Work instructions: Pick up the news report below on the charges in the Rayshard Brooks shooting and continue it from its last sentence.

Fulton County District Attorney Paul Howard said Wednesday that his office was filing charges against the two police officers involved in the shooting death of Rayshard Brooks.
Garrett Rolfe, who was fired from the Atlanta Police Department following the shooting, has been charged with felony murder, four counts of aggravated assault with a deadly weapon and several violations of his oath of office.
Officer Devin Brosnan has been charged with aggravated assault and several violations of his oath of office.
Surveillance video and footage from police body and dashboard cameras show that officers arrived at a Wendy's restaurant on Friday to find Brooks asleep in his car. After a brief discussion, Brooks was submitted to a field sobriety test, which he failed.
Brooks offered to lock his parked car and walk home, but police informed him he would be taken into custody. A struggle ensued, and Brooks grabbed Brosnan's stun gun and tried to flee the scene. Rolfe shot Brooks in the back when Brooks pointed the stun gun in his direction.
Brooks later died in surgery at a local hospital.
Howard said that Brooks' demeanor during a 41-minute discussion — Howard described him as "jovial" — played a part in his office's decision to charge the officers.
"Mr. Brooks never presented himself as a threat," Howard said.

Material provided:
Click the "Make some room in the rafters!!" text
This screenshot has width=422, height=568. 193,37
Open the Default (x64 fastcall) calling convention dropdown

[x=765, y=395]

The answer:
Howard also noted that Brooks was never informed that he was under arrest, and he was "grabbed from behind" by officers before a struggle ensued.
While describing his office's decision, Howard also noted that the officers failed to apply medical attention to Brooks for more than two minutes after shooting him. He added that Rolfe kicked Brooks, and Brosnan stood on Brooks' shoulder.
"The officers' actions did not reflect fear toward Brooks," Howard said.
Howard said Brosnan admitted to standing on Brooks as part of his cooperation as a state's witness in the case against Rolfe.
Howard recommended Brosnan be released on $50,000 bond upon his arrest. He also recommended no bond for Rolfe.
The shooting sparked new demonstrations in Georgia’s capital against police brutality, after occasionally turbulent protests in response to George Floyd’s death in Minneapolis had largely simmered down.